Upcoming Webinar

Combining biological and computational approaches

Award Winners Series: Combining biological and computational approaches
Feb 21, 2019 10:00 AM EST

https://attendee.gotowebinar.com/register/1202008497165744387

 

Developing Mechanism-Based Animal Toxicity Models:A Chemocentric Approach Using Big Data

D. P. Russo1, J. Strickland2, A. Karmaus2, W. Wang1, S. Shende1, 3, T. Hartung4, 5

L. M. Aleksunes6, H. Zhu1, 7

High-throughput in vitro bioassays show potential as alternatives to animal models for toxicity testing. Big data resources, e.g. PubChem, are updated continuously with new in vitro bioassay data, resulting in a massive amount of ever-changing public data. However, incorporating in vitro bioassays from these resources into chemical toxicity evaluations requires significant data curation and analysis based on knowledge of relevant toxicity mechanisms. In this work, we aimed to develop a computational method to automatically extract useful bioassay data from PubChem and assess its ability to predict animal toxicity using read-across. To achieve this, a database containing 7,385 compounds with diverse rat acute oral toxicity data was searched against PubChem to establish in vitro bioprofiles. Using a novel subspace clustering algorithm, bioassays were grouped together based upon chemical substructures identified as significant to bioassay activity. Several bioassay groups showed high predictivity for animal acute oral toxicity using read-across through a cross-validation process (positive prediction rates range from 62%-100%). The predictivity of these models were further validated using a set of over 600 new compounds. Incorporating individual clusters into a consensus model, chemical toxicants in the validation set were prioritized (positive prediction rate equal to 76%). In addition to high predicitivity, chemical fragment – in vitro – in vivo relationships can be highlighted in bioassay clusters to illustrate new animal toxicity mechanisms. This data-driven profiling strategy meets the urgent needs of computational toxicology in the big data era and can be extended to develop predictive models for other complex toxicity endpoints.

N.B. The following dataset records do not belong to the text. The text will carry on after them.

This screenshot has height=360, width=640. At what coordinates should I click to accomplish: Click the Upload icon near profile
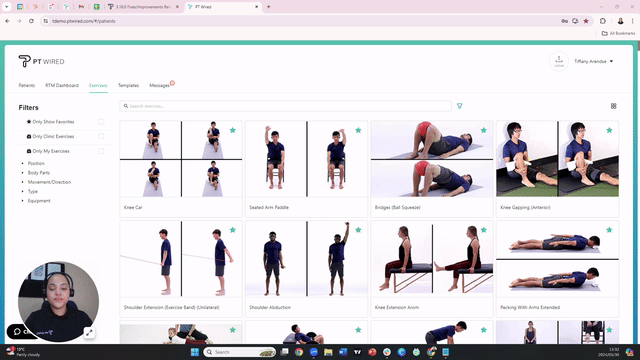coord(559,61)
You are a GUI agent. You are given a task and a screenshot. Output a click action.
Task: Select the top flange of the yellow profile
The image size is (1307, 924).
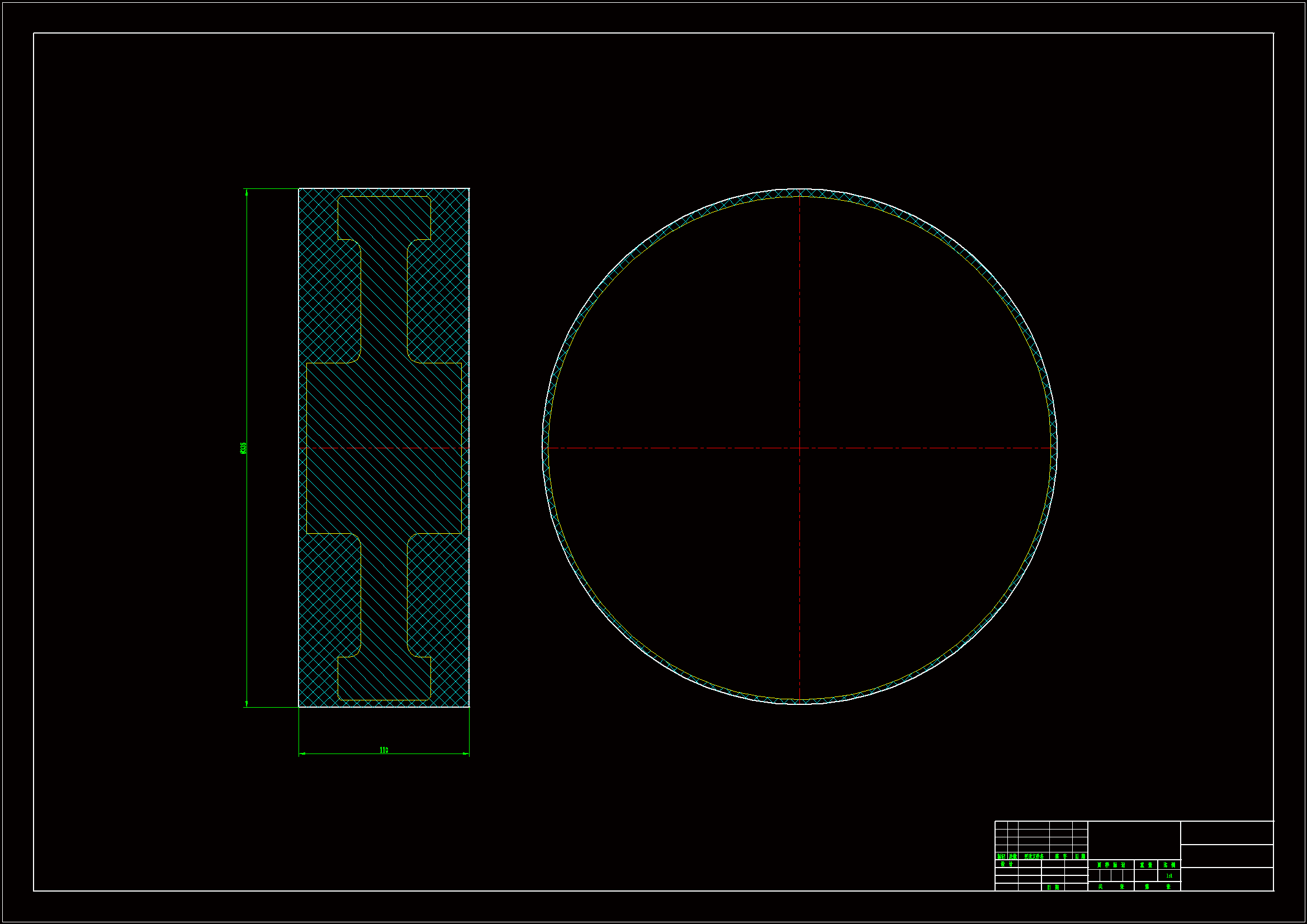pyautogui.click(x=383, y=217)
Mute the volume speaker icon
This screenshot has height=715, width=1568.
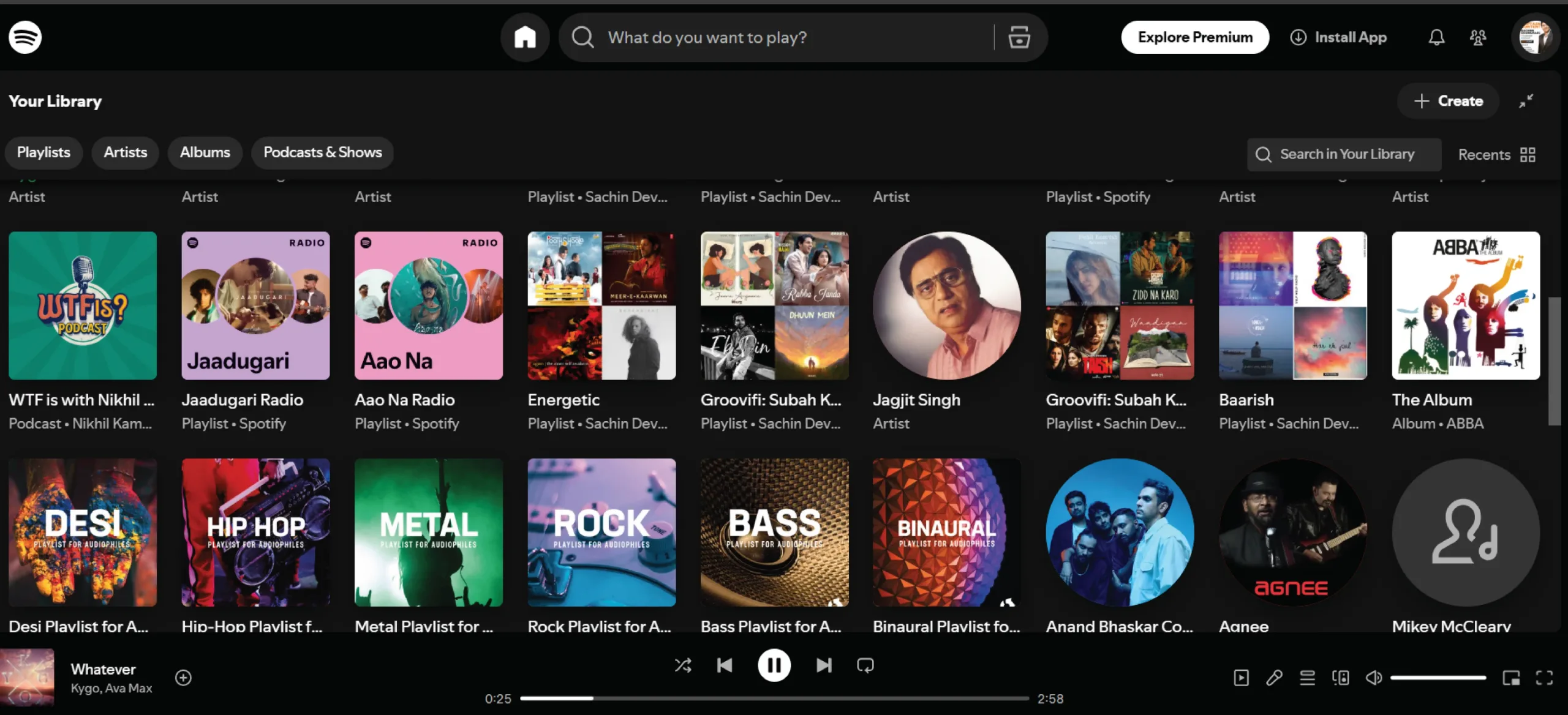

1Center for Computational and Integrative Biology, Rutgers University, 2Integrated Laboratory Systems, Inc., 3Department of Computer Science, Rutgers University, 4Johns Hopkins Bloomberg School of Public Health, Center for Alternatives to Animal Testing (CAAT), 5University of Konstanz, CAAT-Europe, 6Department of Pharmacology and Toxicology, Ernest Mario School of Pharmacy, 7Department of Chemistry, Rutgers University

 

Integrating Genomics and Epigenomics into Predictive Toxicology of the Aryl Hydrocarbon Receptor

Sudin Bhattacharya*

*Departments of Biomedical Engineering and Pharmacology & Toxicology, Center for Research on Ingredient Safety, Institute for Quantitative Health Science and Engineering, Michigan State University, East Lansing, MI 48824, USA

In the canonical model of gene regulation by the ligand-inducible transcription factor aryl hydrocarbon receptor (AHR), the AHR forms a heterodimer with the related nuclear protein aryl hydrocarbon nuclear translocator (ARNT) and binds cognate recognition sites (AHR response elements, AHREs) in the promoter regions of target genes harboring the 5-bp core motif 5’-GCGTG-3’. However, the vast majority of 5’-GCGTG-3’ sequences in the genome do not bind the AHR upon ligand activation. Conversely, a minority of 2,3,7,8-Tetrachlorodibenzo-p-dioxin (TCDD)-induced genes show AHR binding to AHREs in their proximal promoters. What then are the determinants of AHR binding genome-wide, and the mechanisms by which the AHR regulates target genes?

We have used a combination of published ChIP-Seq data, bioinformatic analysis, and machine learning models to identify sequences flanking the 5-bp core motif that distinguish bound from unbound AHREs. In addition, we found considerable overlap genome-wide between AHR binding and binding by the CCCTC-binding factor (CTCF) and cohesin protein complex, suggesting a significant role for DNA looping and long-range chromatin interactions in AHR-mediated gene regulation. We present a predictive model of proximal and distal gene regulation by the AHR that can be validated by a combination of long-range chromatin interaction assays and targeted epigenome editing (CRISPR interference).

This work provides a general framework to map gene regulatory networks mediated by nuclear receptors and other ligand-activated transcription factors, and develop more mechanistic predictive models of toxicity associated with activation of these factors.